Bajo las siglas ESG, todo el mundo de la Sostenibilidad empresarial entiende que se integran múltiples epígrafes de información en tres aéreas fundamentales de la vida de las empresas.

“E” equivale a mediciones del compromiso empresarial contra el cambio climático: Estrategia de descarbonización, huella de carbono, Taxonomía UE sobre Finanzas Sostenibles, etc.

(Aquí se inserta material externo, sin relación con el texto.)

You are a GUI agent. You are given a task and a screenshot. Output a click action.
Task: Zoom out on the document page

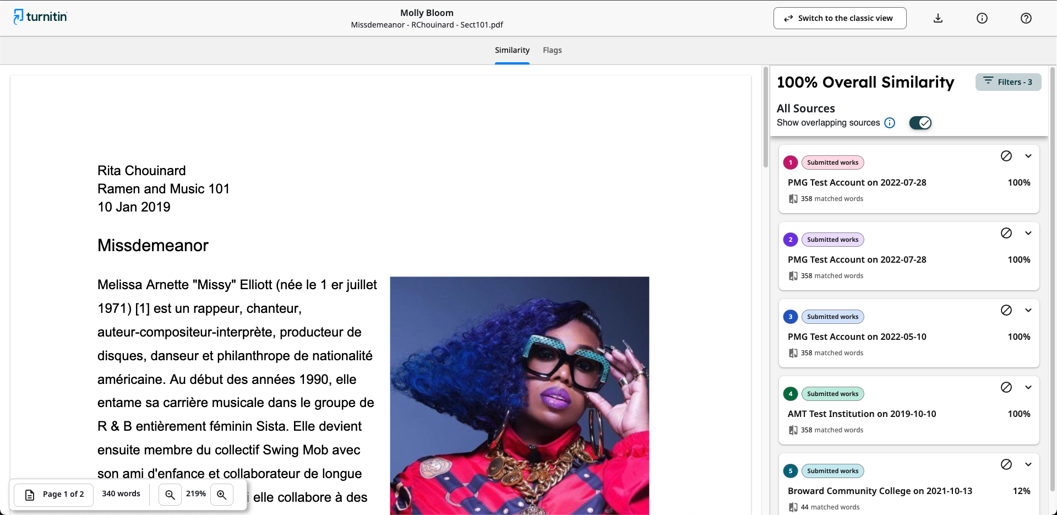coord(170,494)
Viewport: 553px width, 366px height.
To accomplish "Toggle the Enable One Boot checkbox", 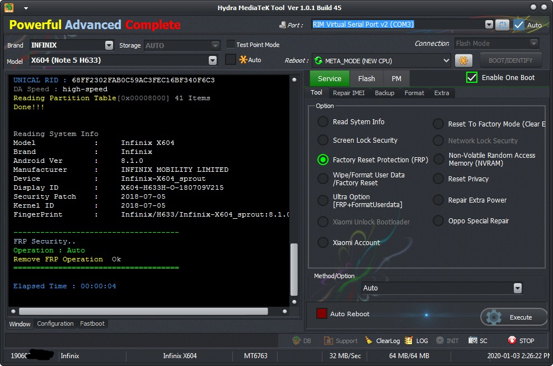I will pos(471,78).
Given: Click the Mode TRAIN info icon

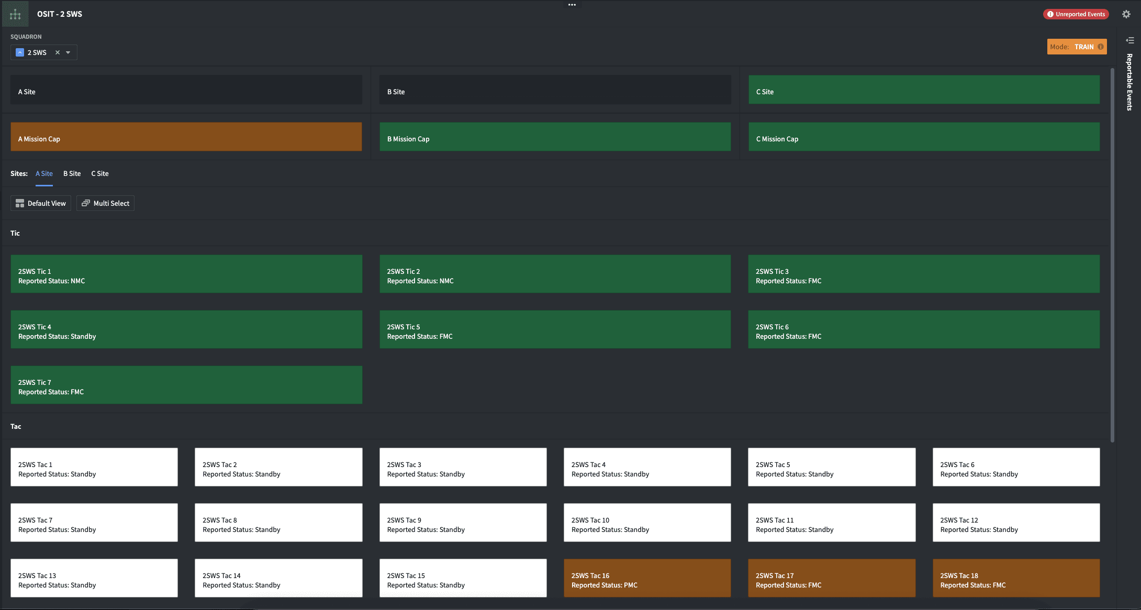Looking at the screenshot, I should (x=1101, y=47).
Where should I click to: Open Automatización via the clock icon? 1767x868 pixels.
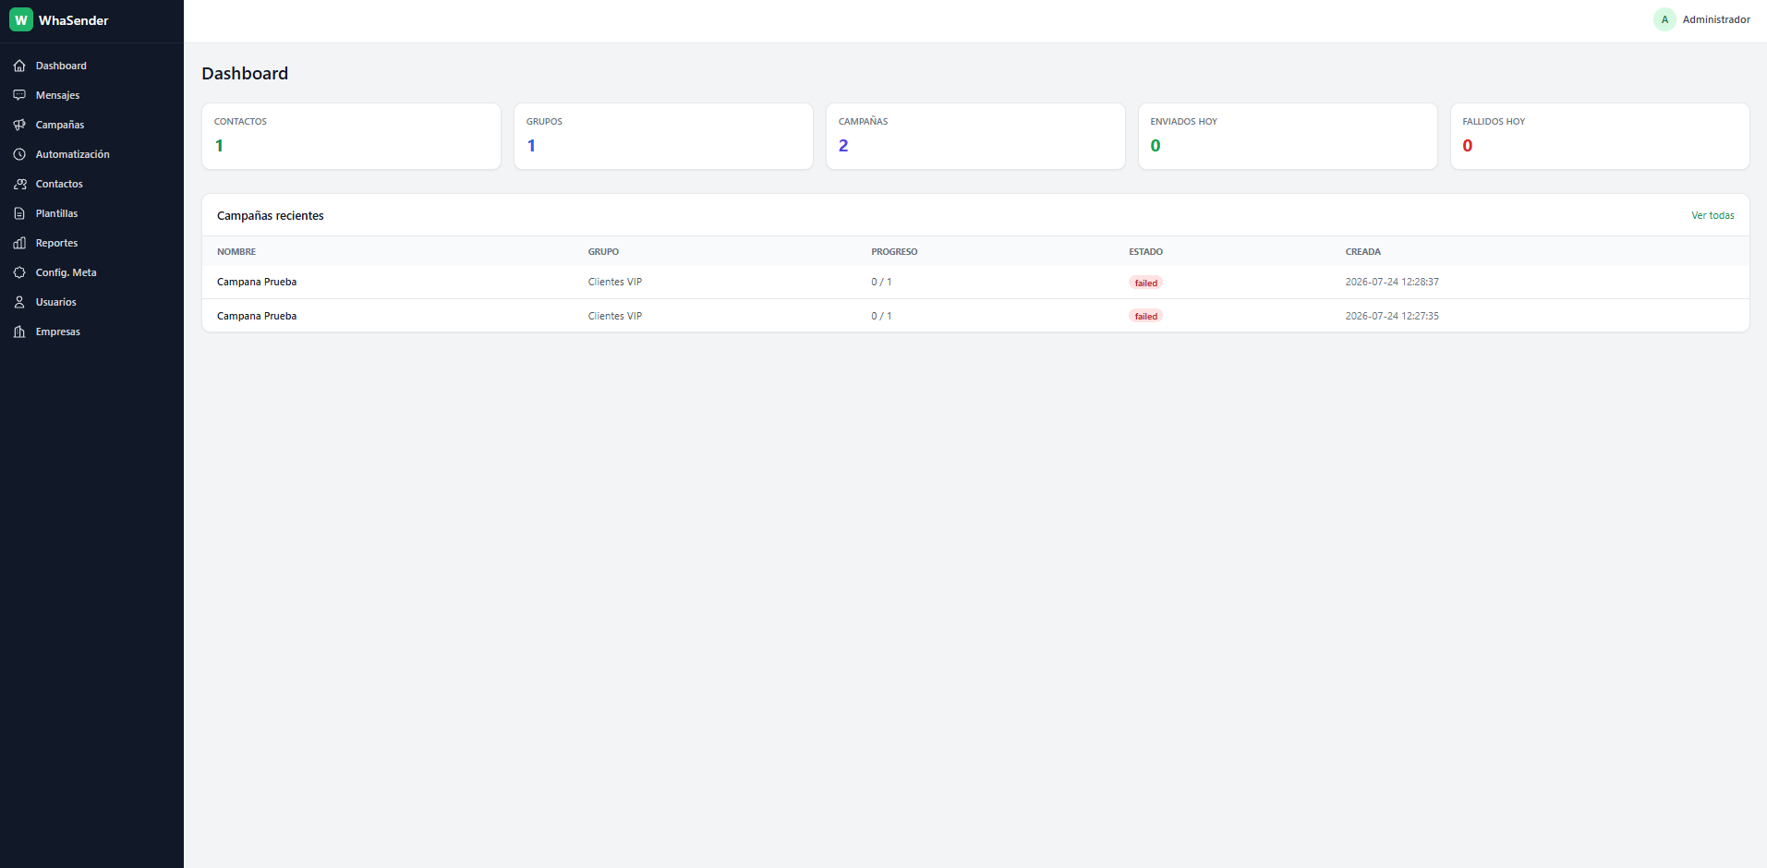[x=19, y=154]
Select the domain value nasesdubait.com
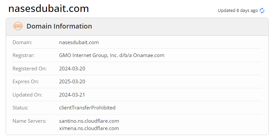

“S” equivale a condiciones de trabajo: salud, seguridad, igualdad frente a las brechas de género, diversidad. etc. También incluye DDHH y cadena de suministro.

“G” equivale a transparencia sobre todo y a todos. Criterios de gobernanza de los diferentes planos señalados en los capítulos anteriores, debida diligencia, controles interiores compliance etc.

Me pregunto dónde queda la Fiscalidad de las empresas. Sorprende que siendo este un tema de creciente alarma social, no forme parte de las exigencias informativas a las empresas. Hasta el G-20 acaba de aprobar una medida (el impuesto mínimo del 15%) a la vista del hecho evidente y reiterado de que las grandes compañías multinacionales aprovechan las diferentes normativas nacionales para desarrollar una ingeniaría fiscal elusiva. Cuando está más que acreditada la evasión fiscal en los espacios fiscales opacos, de patrimonios y beneficios que lesionan la capacidad recaudatoria de las haciendas nacionales. Cuando todo el mundo sabe que las plataformas y las grandes empresas tecnológicas tienen la capacidad de ubicar sus beneficios donde la presión fiscal es menor o simplemente no es.

La cultura de la sostenibilidad no puede eludir esta exigencia informativa, porque al hacerlo, lesiona la credibilidad del concepto y destruye la viabilidad de su expansión social. Además, afecta a la competencia, porque quienes cumplen con las normas fiscales, ven perjudicadas sus expectativas por sus rivales defraudadores y se genera así un espíritu de incumplimiento fiscal en el seno de la sociedad de gravísimas consecuencias.

Digámoslo claramente, la información fiscal, (country by contry) de las empresas ante sus respectivas haciendas nacionales, es un factor fundamental de la credibilidad sostenible y debe ser expresamente incluido en la nueva directiva europea. Queremos saber cuánto paga cada empresa en cada país. Queremos que se establezca una metodología informativa homogénea y queremos que esa información venga avalada por el departamento fiscal correspondiente

Quienes creemos en el valor social de la sostenibilidad, quienes defendemos la importancia de esta cultura empresarial en el contexto de las grandes trasformaciones sociales y económicas que estamos viviendo, quienes reclamamos una empresa responsable y comprometida con su entorno y con sus stakeholders, no podemos permanecer impasibles ante esta ausencia.